UNUTMAM, unutmayacağız diyeceklere SORU-YORUM: Daha öncekileri unutmadık mı? Ah dedik, vah dedik, fatihalar okuduk, yardımlar yaptık, vefat edenlerin mezarları dahi yapılmadan unuttuk… 
İnşallah bu kez unutmayız..! 
Birazcık da olsa akıllanırız… 
Bir gün karpuzcu bir müteahhite! sormuştum; etriye demirleri  iyi mi? diye… 
Verdiği cevap aynen şöyleydi: “Benim binamda et ne geziyor?..’’ 
Vatandaş+müteahhit+belediye= RANT…  
Eğer ilk planda rant söz konusu olduğu taktirde, ahlak hırsızlığı başladı demektir, çimentodan, demirden çalınanın karşılığı emin olunuz ki fazla bir para tutmaz ama hırsız hırsızdır… 
Ocaklar sönmüş, geride kalanlar perişan olmuş, ahlak hırsızının umrunda olmaz. Olmadığı içinde her depremde yüreğimiz yanmaktadır… 
İskan ruhsatı verilirken belediyelerin kontrol mekanizması sağlıklı çalışmış olsa, çürük bina diye bir mesele olmaz… 
Masa başında verilen ruhsatların sonucuna hep beraber şahit olmaktayız! Vatandaş da kendi binasının denetçisi olmalıdır. Alacağı dairenin makyajını yeterli görüp almamalıdır. Yapı denetim kurumlarından yardım alıp, tapuya öyle gitmelidirler… 
Deprem öldürmez bina  öldürür! deriz de yapmamız  gerekeni yapmalıyız..

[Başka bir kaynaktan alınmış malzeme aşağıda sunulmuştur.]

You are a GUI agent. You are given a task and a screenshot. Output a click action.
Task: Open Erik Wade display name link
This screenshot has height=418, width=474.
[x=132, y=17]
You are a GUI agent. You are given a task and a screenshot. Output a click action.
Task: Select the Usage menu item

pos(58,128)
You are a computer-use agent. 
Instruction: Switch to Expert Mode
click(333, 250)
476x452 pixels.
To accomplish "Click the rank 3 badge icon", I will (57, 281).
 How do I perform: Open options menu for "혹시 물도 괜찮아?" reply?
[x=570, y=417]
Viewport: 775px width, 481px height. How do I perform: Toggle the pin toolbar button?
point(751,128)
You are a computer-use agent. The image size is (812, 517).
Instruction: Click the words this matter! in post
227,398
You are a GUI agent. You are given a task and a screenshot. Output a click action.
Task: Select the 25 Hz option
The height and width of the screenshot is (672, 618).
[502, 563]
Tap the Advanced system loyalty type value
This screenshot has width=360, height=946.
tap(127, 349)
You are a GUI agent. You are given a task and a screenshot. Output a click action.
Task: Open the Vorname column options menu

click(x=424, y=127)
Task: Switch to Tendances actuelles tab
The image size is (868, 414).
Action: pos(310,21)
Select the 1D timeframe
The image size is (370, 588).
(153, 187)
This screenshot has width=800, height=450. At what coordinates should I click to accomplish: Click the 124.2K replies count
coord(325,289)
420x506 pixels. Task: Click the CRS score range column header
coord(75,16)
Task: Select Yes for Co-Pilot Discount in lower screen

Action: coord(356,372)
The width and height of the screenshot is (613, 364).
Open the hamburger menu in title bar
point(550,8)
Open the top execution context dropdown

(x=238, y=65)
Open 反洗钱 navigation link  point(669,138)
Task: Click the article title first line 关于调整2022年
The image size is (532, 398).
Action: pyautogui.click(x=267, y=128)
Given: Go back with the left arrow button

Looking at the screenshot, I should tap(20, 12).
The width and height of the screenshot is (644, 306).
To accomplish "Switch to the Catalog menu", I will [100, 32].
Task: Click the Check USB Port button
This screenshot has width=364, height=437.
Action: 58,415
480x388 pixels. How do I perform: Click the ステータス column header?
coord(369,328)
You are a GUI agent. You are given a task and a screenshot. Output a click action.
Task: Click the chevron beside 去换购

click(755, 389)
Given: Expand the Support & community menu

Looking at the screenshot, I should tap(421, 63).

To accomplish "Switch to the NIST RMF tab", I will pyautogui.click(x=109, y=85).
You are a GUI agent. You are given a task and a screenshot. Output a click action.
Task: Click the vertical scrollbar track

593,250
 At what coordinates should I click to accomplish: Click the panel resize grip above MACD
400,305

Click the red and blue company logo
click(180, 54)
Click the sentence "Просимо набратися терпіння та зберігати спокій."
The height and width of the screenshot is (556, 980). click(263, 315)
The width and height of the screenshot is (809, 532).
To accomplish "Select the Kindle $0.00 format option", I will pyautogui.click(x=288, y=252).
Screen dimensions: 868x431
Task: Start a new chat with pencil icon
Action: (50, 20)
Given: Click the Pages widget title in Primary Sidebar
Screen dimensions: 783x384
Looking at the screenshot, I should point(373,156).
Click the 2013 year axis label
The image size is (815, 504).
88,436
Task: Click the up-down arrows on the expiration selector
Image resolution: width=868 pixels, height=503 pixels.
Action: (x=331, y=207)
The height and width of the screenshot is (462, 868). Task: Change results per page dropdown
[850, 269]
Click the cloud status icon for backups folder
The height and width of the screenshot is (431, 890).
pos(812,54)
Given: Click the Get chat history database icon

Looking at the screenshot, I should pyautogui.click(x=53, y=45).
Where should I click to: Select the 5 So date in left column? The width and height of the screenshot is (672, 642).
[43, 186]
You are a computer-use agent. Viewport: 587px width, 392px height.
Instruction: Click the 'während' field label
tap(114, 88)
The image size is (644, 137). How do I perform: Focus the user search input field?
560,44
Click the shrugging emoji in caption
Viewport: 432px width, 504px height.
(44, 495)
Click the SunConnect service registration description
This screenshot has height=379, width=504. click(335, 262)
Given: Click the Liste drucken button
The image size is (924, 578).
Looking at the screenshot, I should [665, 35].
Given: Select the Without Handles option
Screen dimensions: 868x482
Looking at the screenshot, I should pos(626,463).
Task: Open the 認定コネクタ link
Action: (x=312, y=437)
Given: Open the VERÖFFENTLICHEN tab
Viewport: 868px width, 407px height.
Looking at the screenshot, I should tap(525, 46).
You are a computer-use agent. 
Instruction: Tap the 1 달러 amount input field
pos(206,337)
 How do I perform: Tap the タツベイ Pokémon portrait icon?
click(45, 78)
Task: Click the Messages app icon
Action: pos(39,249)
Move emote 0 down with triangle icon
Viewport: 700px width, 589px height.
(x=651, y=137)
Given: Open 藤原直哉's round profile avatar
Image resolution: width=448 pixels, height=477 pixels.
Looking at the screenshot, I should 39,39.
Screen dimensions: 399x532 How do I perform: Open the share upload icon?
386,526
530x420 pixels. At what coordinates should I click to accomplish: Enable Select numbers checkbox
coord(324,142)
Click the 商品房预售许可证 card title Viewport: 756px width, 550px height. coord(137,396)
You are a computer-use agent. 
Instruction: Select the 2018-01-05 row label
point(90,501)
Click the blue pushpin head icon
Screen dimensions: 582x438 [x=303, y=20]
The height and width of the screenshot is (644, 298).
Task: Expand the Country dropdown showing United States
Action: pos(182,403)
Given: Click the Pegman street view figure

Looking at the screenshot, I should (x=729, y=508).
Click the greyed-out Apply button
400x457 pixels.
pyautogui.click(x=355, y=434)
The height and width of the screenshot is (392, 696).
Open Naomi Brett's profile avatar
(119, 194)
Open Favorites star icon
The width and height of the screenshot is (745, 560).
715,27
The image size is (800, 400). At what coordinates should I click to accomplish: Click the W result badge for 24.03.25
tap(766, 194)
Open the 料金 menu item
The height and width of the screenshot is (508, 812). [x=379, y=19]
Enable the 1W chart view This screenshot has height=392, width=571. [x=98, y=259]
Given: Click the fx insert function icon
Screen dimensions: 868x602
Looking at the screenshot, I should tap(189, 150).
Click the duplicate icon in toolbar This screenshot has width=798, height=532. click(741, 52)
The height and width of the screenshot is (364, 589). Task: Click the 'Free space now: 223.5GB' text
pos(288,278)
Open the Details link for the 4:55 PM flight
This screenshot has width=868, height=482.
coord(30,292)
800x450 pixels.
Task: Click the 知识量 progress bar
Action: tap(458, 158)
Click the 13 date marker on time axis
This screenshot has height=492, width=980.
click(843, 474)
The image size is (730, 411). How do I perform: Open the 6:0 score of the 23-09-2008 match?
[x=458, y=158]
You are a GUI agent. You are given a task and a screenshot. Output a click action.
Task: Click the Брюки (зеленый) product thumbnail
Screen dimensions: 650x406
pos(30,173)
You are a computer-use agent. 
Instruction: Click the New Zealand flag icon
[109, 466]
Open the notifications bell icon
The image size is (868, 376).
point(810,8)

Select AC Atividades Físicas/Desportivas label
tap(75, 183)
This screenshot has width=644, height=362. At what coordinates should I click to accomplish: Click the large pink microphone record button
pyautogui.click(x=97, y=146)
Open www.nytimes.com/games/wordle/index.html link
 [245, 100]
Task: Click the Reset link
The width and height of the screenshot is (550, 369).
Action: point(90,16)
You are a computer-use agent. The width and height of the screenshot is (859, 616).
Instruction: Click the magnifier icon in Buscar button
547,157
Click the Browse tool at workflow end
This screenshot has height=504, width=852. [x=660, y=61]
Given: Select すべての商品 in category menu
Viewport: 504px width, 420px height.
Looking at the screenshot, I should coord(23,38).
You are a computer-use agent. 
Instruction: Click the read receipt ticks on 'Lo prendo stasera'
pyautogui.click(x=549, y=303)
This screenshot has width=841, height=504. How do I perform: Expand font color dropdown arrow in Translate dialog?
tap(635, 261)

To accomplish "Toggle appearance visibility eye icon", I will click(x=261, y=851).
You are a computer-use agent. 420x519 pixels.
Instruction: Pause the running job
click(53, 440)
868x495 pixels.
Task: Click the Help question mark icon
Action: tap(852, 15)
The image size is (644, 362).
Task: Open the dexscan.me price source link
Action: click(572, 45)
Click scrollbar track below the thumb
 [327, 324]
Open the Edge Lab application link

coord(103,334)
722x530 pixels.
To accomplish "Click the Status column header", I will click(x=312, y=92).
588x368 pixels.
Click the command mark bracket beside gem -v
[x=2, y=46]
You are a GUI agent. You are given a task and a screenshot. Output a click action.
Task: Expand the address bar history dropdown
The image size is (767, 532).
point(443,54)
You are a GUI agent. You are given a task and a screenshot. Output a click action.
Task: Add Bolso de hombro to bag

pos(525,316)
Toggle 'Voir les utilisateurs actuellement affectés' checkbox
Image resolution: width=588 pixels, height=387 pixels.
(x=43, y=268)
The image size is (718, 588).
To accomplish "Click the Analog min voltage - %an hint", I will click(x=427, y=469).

Hayır hayır binada öldürmez, öldürenler ahlak hırsızlarıdır… 
Müteahhitlik kanunu çıkartılarak meslek disiplin altına alınmalıdır… 
Avrupa da nüfusu elli milyonu geçmiş devletlerin her birinde müteahhit sayısı, 2500-3500 arasıdır. 
Sıkı durun!.. Türkiye’de 457 bin… 
Ne yazsak, ne söylesek bilemiyorum..!
İnşallah geçmişten ders alırız da unutmayız…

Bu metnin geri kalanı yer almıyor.